1.      Keuntungan/Profit
Tidak bisa pungkiri bahwa yang menjadi daya tarik utama untuk berusaha adalah keuntungan. Pada prinsip Ekonomi, Keuntungan memicu iklim investasi yang baik. Seperti yang kita sampaikan tadi, keuntungan yang diperoleh dari film blue, porno, 17+, dll itu sangat menggiurkan. Bukan hanya untuk rumah produksi tetapi juga bagi artisnya serta pendapatan pajak bagi Negara. Selama masih ada keuntungan pada produksi ini maka produksi tidak akan berhenti. Ini sudah menjadi prinsip dalam ekonomi. Produksi baru terhenti jika terjadi krisis ekonomi seperti yang terjadi di Bulgari pada tahun 1990-an dimana ketidakstabilan ekonomi memaksa tertutupnya sebagian besar rumah produksi film Blue ini.

2.      Legalitas
Pendapatan pajak yang menggiurkan meyakinkan pemerintah beberapa Negara untuk melegalkan aspek pornografi ini kecuali untuk anak dibawah 18 tahun serta dengan aturan tertentu yang berlaku dinegara tertentu. Namun hal yang perlu perhatikan, legalitas menyebabkan produksi film bergenre khusus ini semakin subur. Bayangkan saja dengan sedikit acting dan hanya perlu beberapa artis saja, rumah produksi sudah bisa meraup keuntungan yang legal menurut Negara tertentu.

3.      Nilai seni
Terkadang yang menjadi pendukung utama dari film blue ini adalah penikmat seni. Dikarenakan seni adalah ekspresi manusia, maka apa yang diekspresikan oleh manusia adalah seni. Pendapat ini ditentang pada beberapa agama dan peraturan beberapa negara. Hanya saja, kita perlu menyadari bahwa selagi masih manusia yang memberikan pendapat maka hukum itu ada ditangan mereka. Dan seni adalah seperti apa yang mereka pikirkan. Itu menurut para penikmat seni bergenre khusus ini.

4.      Kebutuhan Manusia
Sex menjadi kebutuhan bagi manusia. Pada beberapa Negara ada aturan yang mengatur peraturan tentang sex dan aplikasinya sehingga ada beberapa penyimpangan yang bisa saja terjadi. Sex juga menjadi pilihan bagi beberapa orang untuk mewujudkan cintanya kepada pasangannya. Meski Cinta bukan hanya seks dan seks tidak bisa mewakili cinta. Namun, kehadirannya dalam pernikahan berkedudukan sebagai pemanis hubungan rumah tangga tersebut. Namun, efek negative bisa terjadi pada seks diluar nikah. Pada beberapa Negara, seks diluar nikah merupakan hal yang lumrah. Bahkan dianjurkan untuk memperbanyak keturunan karena ada beberapa Negara yang sedang mengalami kesulitan pertumbuhan manusia karena banyak wanita dinegara nya yang tidak ingin mempunyai anak. Seks diluar nikah butuh tuntunan, nah, pada dasarnya film blue secara tidak langsung menyediakan tuntunan untuk melakukan seks yang bisa memuaskan.

*Tugas Anda*
A. Salin kembali bagian kutipan teks yang dimulai dari "2.      Legalitas" dan berakhir pada "menurut Negara tertentu.", lalu tukar "subur" dengan "marak".
B. Sebutkan semua judul bagian bernomor dalam kutipan teks.

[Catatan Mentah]
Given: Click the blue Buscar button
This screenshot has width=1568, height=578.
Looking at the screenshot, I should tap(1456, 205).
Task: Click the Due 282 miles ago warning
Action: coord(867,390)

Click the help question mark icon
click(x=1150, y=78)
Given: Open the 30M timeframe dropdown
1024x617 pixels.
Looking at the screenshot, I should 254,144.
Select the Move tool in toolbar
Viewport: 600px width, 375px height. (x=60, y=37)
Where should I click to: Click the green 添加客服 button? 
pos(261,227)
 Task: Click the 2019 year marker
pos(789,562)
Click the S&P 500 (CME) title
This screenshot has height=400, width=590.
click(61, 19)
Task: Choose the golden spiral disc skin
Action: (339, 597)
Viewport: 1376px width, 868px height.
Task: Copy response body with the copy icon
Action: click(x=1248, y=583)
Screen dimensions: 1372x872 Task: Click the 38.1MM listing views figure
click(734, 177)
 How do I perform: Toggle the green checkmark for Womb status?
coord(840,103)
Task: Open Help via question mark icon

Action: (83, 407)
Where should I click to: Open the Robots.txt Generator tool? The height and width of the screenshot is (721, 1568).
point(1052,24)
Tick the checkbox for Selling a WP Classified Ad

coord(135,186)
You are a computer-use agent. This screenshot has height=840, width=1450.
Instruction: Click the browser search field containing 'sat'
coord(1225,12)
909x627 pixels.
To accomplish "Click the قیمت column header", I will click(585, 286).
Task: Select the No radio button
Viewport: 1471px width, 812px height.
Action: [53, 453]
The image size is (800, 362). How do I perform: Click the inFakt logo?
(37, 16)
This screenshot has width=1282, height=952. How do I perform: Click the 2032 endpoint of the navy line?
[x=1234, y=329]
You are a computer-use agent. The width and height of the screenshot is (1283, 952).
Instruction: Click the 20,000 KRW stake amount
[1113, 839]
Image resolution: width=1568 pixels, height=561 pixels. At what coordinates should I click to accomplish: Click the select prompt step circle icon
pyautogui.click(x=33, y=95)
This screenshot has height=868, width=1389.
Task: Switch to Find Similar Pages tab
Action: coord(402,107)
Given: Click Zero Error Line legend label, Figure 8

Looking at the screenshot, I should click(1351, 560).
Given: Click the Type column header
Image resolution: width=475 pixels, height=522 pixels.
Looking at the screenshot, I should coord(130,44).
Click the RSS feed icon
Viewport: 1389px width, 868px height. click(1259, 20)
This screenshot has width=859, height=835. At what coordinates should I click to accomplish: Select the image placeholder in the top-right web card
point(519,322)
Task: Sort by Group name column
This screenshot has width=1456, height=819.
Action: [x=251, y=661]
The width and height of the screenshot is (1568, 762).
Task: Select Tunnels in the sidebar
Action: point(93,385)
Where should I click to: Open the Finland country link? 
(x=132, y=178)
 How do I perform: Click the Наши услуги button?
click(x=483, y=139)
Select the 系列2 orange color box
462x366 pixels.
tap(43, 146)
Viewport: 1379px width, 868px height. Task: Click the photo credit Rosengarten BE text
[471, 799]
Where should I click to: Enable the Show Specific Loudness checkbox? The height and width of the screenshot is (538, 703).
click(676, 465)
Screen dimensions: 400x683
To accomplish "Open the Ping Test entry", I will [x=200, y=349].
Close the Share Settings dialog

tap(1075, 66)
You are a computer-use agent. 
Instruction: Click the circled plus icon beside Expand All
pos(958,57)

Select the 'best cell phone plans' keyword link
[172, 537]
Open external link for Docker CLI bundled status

*Jawaban Setiap Tugas*
A.
2.      Legalitas
Pendapatan pajak yang menggiurkan meyakinkan pemerintah beberapa Negara untuk melegalkan aspek pornografi ini kecuali untuk anak dibawah 18 tahun serta dengan aturan tertentu yang berlaku dinegara tertentu. Namun hal yang perlu perhatikan, legalitas menyebabkan produksi film bergenre khusus ini semakin marak. Bayangkan saja dengan sedikit acting dan hanya perlu beberapa artis saja, rumah produksi sudah bisa meraup keuntungan yang legal menurut Negara tertentu.

B.
1. Keuntungan/Profit
2. Legalitas
3. Nilai seni
4. Kebutuhan Manusia